A "singing voice" synthesizer has been built as a research project at the
Dept. of Music Acoustics (Institutionen for musikakustik) at the Royal
Institute of Technology in Stockholm. Some years ago I heard a striking
demonstration of it: starting from a sine wave, characeristics of a human
voice were successively added until it suddenly sounded like a heroic opera
tenor! Rumour has it that they once sent a tape of synthesized song to the
entrance test of a school of music, and it passed...

This synthesizer was not capable of forming words, though, just to sing with
a certain wovel (which could be changed by changing the voice
characteristics). The department in question has, however, over the years
conducted some quite interesting research on speech synthesis too. I have no
references at hand, but I expect their work to be well documented at
conferences and such.

Bjorn Lisper

ron@vicorp.com (Ron Peterson) (04/19/91)

In article <71181@eerie.acsu.Buffalo.EDU> v092pxca@ubvmsb.cc.buffalo.edu writes:
>Does anyone know if anyone is working on building a voice synthesizer?  This

In the cyberpunk novel "Little Hereos" a device called a VoxBox is used
to create the lead and backing vocals for synthetically created music.
It is described as requiring a real human voice as input which is then
modified to give it zing.  Perhaps there is work of this nature going
on somewhere.  I know that Laurie Anderson has a device that she uses
to make her voice sound male.  Anyone know the details of how it works?

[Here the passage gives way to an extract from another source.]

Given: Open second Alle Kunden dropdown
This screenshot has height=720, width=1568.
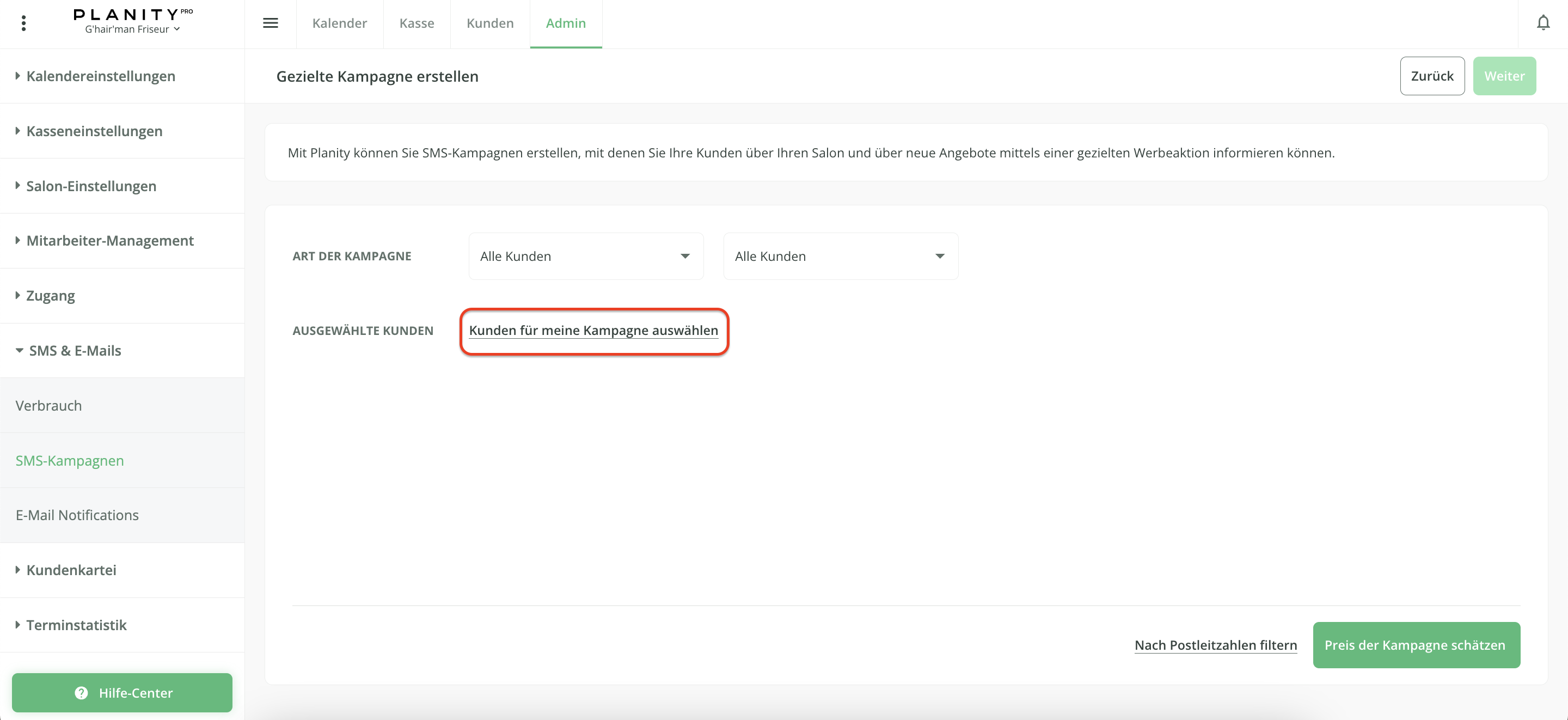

I've played with sending a voice through fuzzboxes, flangers, delays,
equalizers and even synthesizers (anyone have a PAIA Gnome they want to
sell me? Mine got stolen) like the ARP Avatar and while fun, it all
sounds robotic.  A memory of an ad in Electronic Musician comes to my
mind--the one that showed a box with hundreds of LED's on the front
and boasted real-time harmonic modification of guitar sounds.  Costs
more than 10K but might do some interesting things to a voice.  Anyone
ever try one?  I'd be interested in knowing how hard it is to program
and what it sounds like.
PAIA sells an affordable vocoder.  Perhaps this could be modified to
work with the digital recording systems that are appearing (or the
samplers that already exist) to function as an input device for 
altering vocals.  Like this: Record a lyric, isolate the first
word/sound, smooth the pitch fluctuations be specifying a pitch
glide rate limit, using your voice as input record an amplitude and
pitch history, then cut-paste-shift-alter-scale-stretch-impose rules
on the history, then apply it to the recorded lyric, then fiddle with it
to get it good.  Sounds tedious but not much more so than twiddling
sampled sounds.

Seems like real-time modification of voice via DSP is do-able.  Just
guessing, it seems like it would require recognising/detecting events
in song/speech (start, stop, click, resonance shifts, ?) in order to
know when to switch in the proper algorithm for modifying that part of
the sound (in addition to things like pitch shifting and equalisation.)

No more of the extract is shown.